* begin Material shown *

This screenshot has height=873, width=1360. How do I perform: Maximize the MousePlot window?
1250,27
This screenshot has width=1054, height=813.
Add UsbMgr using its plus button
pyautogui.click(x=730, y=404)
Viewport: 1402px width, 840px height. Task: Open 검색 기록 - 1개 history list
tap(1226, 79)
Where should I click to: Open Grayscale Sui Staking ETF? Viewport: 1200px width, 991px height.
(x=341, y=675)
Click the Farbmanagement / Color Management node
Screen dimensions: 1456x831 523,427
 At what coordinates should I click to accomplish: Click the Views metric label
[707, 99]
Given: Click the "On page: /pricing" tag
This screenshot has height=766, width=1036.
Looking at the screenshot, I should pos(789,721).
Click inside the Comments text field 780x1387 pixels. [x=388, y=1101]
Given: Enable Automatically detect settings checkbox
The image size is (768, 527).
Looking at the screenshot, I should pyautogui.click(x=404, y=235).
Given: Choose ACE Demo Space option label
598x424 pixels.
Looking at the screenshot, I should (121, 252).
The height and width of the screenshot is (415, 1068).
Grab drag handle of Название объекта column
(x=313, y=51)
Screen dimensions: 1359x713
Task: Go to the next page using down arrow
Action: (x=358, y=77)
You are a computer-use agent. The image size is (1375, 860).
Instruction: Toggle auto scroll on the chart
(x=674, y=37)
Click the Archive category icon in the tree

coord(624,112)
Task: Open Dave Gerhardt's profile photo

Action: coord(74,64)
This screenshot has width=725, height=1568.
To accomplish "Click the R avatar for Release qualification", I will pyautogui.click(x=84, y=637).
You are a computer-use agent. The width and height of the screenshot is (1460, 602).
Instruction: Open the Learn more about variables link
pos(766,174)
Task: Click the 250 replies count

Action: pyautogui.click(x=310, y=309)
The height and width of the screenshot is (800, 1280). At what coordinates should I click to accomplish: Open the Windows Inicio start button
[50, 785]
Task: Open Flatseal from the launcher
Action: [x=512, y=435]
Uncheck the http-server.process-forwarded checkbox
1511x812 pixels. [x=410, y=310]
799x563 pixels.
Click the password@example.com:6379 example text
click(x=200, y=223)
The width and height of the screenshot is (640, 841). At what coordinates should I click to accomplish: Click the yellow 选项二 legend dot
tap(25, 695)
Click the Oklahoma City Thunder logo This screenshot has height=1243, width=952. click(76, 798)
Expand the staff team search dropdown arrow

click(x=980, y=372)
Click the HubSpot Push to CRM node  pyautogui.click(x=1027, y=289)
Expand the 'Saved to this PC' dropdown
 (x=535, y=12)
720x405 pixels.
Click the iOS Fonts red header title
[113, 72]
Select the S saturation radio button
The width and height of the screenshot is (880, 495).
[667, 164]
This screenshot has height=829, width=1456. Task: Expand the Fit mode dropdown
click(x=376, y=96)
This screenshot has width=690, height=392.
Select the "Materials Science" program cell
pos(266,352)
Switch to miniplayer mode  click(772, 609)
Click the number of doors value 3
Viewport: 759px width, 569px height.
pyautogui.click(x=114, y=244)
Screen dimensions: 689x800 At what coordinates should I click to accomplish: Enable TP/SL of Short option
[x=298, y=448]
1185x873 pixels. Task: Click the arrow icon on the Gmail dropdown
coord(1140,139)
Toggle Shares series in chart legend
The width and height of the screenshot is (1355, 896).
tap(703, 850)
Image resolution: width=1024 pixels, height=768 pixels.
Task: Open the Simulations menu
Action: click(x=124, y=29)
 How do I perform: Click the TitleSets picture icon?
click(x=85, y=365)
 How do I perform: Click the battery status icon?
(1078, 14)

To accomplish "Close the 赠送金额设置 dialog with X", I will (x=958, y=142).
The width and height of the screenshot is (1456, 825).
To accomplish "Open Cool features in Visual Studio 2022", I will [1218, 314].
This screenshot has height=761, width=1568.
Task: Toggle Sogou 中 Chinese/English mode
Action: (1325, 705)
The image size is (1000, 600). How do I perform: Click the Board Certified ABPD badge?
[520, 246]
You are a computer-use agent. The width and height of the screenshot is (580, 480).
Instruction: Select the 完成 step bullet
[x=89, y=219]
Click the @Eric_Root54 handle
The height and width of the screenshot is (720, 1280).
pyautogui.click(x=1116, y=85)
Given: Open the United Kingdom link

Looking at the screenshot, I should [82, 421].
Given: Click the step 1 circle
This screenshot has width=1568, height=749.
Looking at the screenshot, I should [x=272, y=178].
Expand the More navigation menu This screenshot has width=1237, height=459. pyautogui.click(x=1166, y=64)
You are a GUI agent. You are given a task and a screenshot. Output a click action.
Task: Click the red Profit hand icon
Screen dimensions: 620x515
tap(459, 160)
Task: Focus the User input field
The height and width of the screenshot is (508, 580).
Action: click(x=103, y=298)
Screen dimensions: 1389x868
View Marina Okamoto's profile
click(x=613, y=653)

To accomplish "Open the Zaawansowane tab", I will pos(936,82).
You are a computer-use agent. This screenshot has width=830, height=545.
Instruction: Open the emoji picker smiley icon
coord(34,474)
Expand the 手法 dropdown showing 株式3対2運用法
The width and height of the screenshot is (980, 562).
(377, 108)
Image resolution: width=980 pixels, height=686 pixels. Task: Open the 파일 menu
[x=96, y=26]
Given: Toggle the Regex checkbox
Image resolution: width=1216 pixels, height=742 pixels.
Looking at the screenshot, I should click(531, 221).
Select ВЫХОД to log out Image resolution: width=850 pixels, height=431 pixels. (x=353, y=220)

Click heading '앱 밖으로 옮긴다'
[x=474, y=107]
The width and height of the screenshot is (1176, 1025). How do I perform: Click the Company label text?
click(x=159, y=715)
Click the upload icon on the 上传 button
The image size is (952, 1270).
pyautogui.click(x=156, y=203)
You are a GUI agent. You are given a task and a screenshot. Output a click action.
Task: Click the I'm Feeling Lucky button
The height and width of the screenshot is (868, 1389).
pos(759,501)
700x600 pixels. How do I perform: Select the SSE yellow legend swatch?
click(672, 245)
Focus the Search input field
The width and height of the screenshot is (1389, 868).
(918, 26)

* end Material shown *

**Your objective:**
Format everything from the start of the rows down to the line containing "(x=341, y=675)" as a JSON list of strings, one string per line, leaving out blank lines.

**Output for this exercise:**
[
  "This screenshot has height=873, width=1360. How do I perform: Maximize the MousePlot window?",
  "1250,27",
  "This screenshot has width=1054, height=813.",
  "Add UsbMgr using its plus button",
  "pyautogui.click(x=730, y=404)",
  "Viewport: 1402px width, 840px height. Task: Open 검색 기록 - 1개 history list",
  "tap(1226, 79)",
  "Where should I click to: Open Grayscale Sui Staking ETF? Viewport: 1200px width, 991px height.",
  "(x=341, y=675)"
]